Shortly afterwards, Pascal Struijk was nudged by Pedro Neto
when challenging for a hoof forward then clumsily lost the ball to Pedro, who
gave it back to Neto on his right. With Leeds’ defence out of shape, Neto
crossed for Enzo Fernandez to head past Lucas Perri while standing unmarked
between James Justin and Jayden Bogle. Eight minutes apart, Aaronson’s miss and
Struijk’s dithering ultimately defined the fine margins that Leeds keep falling
the wrong side of on days like these.
At the half-time whistle, Joe Rodon and Anton Stach
immediately began preparing to be introduced from the bench in a rare case of
early changes from Daniel Farke. The switch to four at the back so Leeds could
match Chelsea man for man helped United gain a foothold after the break, Stach
hammering a shot from the edge of the box that was tipped over for a corner
within a minute of entering the pitch. But it remained too familiar a story.
Too much muddled thinking, too many uncharacteristically poor first touches
(Jayden Bogle, I’m looking at you), too often set-pieces wasted. In a rare
moment of clarity, Noah Okafor made a yard of space for himself on the left
wing and floated a cross towards Calvert-Lewin, finally in between defenders,
only to head his attempt too close to Sanchez and into the goalkeeper’s hands.
It might feel desperate to cling to those Aaronson and
Calvert-Lewin chances as proof this wasn’t the usual Wembley no-show. But I’m
also clinging onto Chelsea’s actions in the second half and their own
desperation in asking Sanchez to sit down so Calum McFarlane could have a word
with the rest of his team, only to be rightly interrupted by Ampadu making a
mockery of the whole thing by heading over for a drink of water and a spot of
eavesdropping. For once, Leeds at least gave the opposition something to think
about.
As dispiriting as the day was, a billion pound squad
narrowly beating a newly-promoted team playing in their first FA Cup semi-final
in four decades just doesn’t feel like the same old Leeds to me.

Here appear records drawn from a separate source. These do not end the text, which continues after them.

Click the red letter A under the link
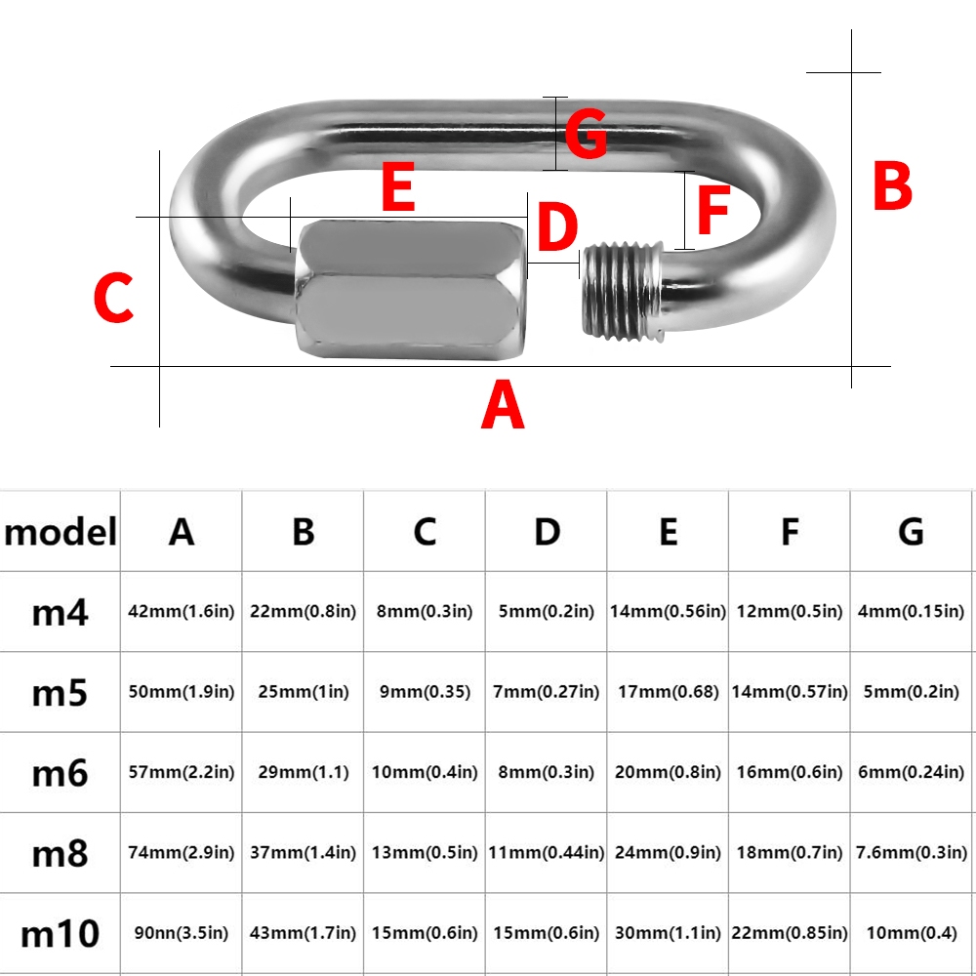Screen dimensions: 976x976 [503, 405]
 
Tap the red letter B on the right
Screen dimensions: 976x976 [892, 184]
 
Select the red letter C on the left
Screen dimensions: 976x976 [113, 298]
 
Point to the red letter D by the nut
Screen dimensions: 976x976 [557, 226]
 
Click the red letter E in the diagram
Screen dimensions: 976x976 [398, 186]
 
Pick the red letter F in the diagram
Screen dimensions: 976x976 [713, 211]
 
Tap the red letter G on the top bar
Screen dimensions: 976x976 [586, 133]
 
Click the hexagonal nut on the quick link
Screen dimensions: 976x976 [412, 289]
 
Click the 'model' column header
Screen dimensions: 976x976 [60, 532]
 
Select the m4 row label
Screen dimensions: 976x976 [60, 613]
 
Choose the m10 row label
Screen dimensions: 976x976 [60, 934]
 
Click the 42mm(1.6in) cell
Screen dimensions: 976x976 [182, 611]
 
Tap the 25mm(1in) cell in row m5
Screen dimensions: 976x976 [304, 692]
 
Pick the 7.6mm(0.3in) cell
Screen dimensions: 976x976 [912, 852]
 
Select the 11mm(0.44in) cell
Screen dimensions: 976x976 [547, 852]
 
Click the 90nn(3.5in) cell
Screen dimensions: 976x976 [182, 932]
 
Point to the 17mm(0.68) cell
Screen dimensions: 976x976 [668, 692]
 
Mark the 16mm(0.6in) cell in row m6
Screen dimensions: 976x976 [790, 772]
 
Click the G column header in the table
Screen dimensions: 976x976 [911, 532]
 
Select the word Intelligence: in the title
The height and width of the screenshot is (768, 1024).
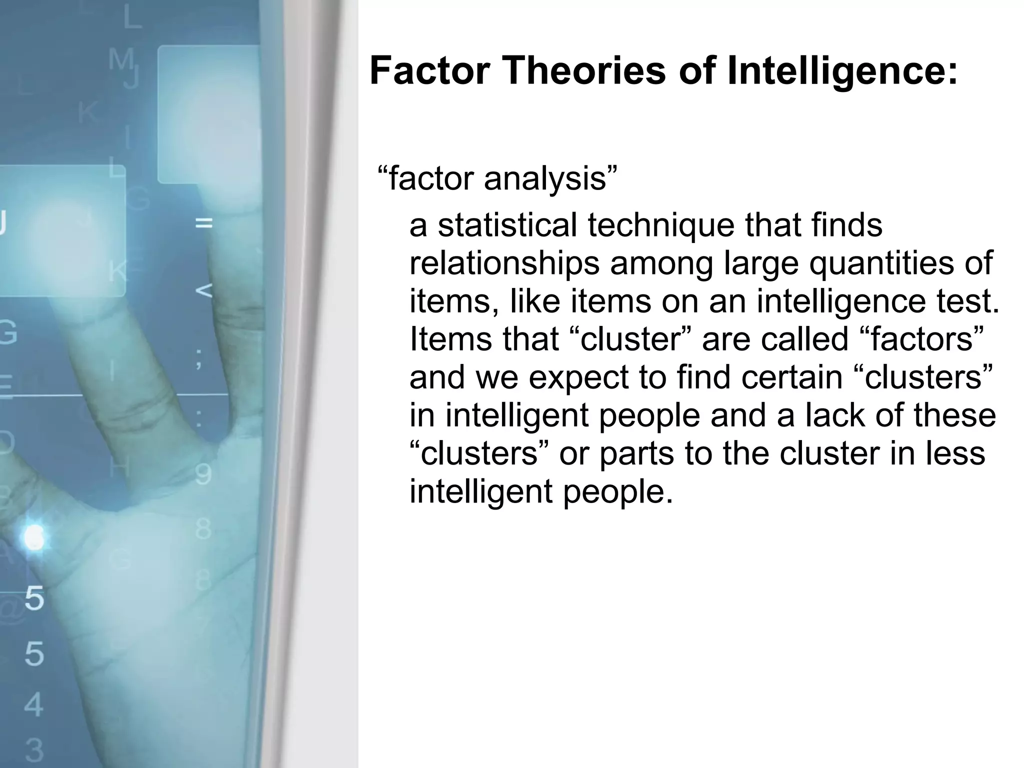click(x=842, y=70)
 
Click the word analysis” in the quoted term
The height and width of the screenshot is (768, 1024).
click(x=551, y=178)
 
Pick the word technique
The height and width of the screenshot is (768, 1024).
click(x=660, y=226)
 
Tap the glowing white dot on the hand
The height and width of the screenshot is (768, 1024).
click(x=34, y=538)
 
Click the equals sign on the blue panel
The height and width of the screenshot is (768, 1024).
click(x=204, y=223)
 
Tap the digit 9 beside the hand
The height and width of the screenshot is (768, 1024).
click(x=202, y=474)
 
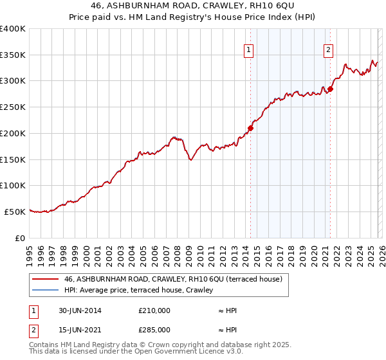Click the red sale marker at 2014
pyautogui.click(x=251, y=128)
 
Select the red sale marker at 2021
pyautogui.click(x=330, y=89)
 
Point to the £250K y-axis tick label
pyautogui.click(x=13, y=107)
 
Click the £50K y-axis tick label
pyautogui.click(x=15, y=211)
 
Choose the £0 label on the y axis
pyautogui.click(x=21, y=237)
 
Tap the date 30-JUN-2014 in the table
pyautogui.click(x=79, y=310)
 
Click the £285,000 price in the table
pyautogui.click(x=154, y=330)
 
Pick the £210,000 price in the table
pyautogui.click(x=154, y=310)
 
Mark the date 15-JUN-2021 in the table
pyautogui.click(x=79, y=330)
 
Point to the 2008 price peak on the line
pyautogui.click(x=174, y=137)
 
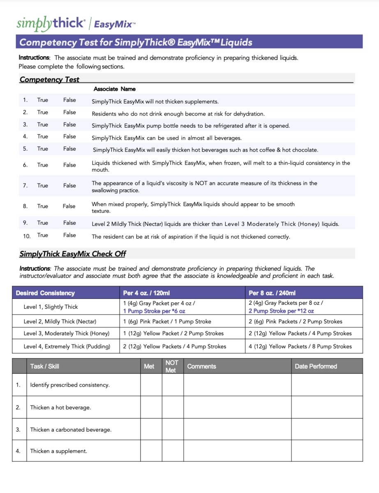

If United
really are back, then it’s time to believe that days like this aren’t once in a
generation moments or only reserved for play-off finals after relegations. If
we’ve proved anything to ourselves it’s that FA Cup campaigns don’t need to end
in third round defeats to lower league opposition. And if we’ve learned
anything it’s that if we’re ever going to score at Wembley we need to keep
coming back for more, even if all I want to do right now is fast forward to
Friday night and get back home to Elland Road.